Pendant ce temps, le père Lord sortit pieds nus et en soutane jusqu'à
la station des pompiers située à quelques minutes du Collège.
Les pompiers reçurent l'appel vers 2 h 25. Leur tâche n'était pas facile
puisqu'à leur arrivée, le feu s'était propagé avec tellement de rapidité
que tout l'édifice était perdu sauf la cuisine - aujourd'hui, une partie
de la station de radio CKSB. En outre, pour aggraver la situation, les
pompiers rencontrèrent plusieurs difficultés. Leur camion avait subi
un accident la semaine avant l'incendie; les échelles et le filet de
sauvetage avaient alors été endommagés. Sur les lieux du sinistre, l'échelle
disponible n'était pas assez longue; le chef des pompiers, Thomas Gagnon,
dut faire appel à ses collègues de Norwood et de Winnipeg pour obtenir
des échelles qui pouvaient rejoindre le quatrième étage. Même la pression
d'eau n'était pas suffisante; l'eau n'atteignait que le deuxième étage.

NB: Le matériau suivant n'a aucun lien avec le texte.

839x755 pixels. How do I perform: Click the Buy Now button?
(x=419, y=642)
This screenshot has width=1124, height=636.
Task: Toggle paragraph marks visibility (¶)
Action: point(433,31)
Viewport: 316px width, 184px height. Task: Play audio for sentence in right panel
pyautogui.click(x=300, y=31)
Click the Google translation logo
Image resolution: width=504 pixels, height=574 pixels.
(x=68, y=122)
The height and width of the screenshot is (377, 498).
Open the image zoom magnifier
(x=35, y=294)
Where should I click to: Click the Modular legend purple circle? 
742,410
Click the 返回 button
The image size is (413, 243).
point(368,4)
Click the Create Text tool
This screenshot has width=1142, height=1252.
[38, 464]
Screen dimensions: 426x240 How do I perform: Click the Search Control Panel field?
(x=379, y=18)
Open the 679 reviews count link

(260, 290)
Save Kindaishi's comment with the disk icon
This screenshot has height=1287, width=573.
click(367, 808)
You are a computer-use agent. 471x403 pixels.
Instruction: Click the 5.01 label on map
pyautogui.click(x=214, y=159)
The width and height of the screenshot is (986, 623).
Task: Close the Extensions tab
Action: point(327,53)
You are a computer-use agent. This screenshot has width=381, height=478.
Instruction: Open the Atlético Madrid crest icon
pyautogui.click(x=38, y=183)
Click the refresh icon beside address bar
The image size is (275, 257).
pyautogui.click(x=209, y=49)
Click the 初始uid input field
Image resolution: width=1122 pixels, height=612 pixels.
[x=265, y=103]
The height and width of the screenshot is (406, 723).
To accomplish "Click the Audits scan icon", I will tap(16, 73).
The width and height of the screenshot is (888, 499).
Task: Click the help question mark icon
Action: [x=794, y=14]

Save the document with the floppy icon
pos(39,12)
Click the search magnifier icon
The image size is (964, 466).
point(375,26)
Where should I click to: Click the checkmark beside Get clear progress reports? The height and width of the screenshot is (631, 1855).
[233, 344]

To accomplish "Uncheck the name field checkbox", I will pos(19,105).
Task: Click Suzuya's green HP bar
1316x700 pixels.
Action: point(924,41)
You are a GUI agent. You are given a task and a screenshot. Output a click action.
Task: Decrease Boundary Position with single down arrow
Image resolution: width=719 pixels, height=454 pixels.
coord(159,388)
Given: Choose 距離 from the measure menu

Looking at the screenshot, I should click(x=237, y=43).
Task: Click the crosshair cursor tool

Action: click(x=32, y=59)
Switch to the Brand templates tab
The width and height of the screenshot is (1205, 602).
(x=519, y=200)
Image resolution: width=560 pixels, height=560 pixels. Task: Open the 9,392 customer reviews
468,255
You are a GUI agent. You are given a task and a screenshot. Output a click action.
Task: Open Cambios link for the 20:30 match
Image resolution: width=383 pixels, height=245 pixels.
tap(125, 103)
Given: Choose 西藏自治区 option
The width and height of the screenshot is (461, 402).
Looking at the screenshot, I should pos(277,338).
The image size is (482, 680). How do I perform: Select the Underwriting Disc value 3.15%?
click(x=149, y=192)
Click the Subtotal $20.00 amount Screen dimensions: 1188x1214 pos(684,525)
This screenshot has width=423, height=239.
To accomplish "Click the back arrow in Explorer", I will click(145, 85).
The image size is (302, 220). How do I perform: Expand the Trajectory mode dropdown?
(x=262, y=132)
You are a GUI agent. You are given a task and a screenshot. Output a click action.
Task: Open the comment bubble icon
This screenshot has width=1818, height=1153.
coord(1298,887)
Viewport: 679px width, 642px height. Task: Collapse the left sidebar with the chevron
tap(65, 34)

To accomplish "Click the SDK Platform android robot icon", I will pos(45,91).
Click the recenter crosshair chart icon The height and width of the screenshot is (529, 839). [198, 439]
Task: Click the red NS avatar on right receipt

Une prise d'eau était gelée. En bref, tout ce qui pouvait aller mal
alla mal!
Les résidants furent tirés de leur sommeil pour découvrir une fumée
épaisse qui les étouffait. Le Collège ne comptait que deux sorties de
secours situées à l'arrière de la bâtisse, une au dortoir des petits
(aile est) et l'autre au dortoir des moyens (aile ouest). Les universitaires
situés dans la partie centrale devaient emprunter l'une des deux sorties.
Par contre, les résidants des chambre privées (élèves et jésuites) sur
le côté nord, c'est-à-dire la façade, n'avaient pas d'escalier de secours.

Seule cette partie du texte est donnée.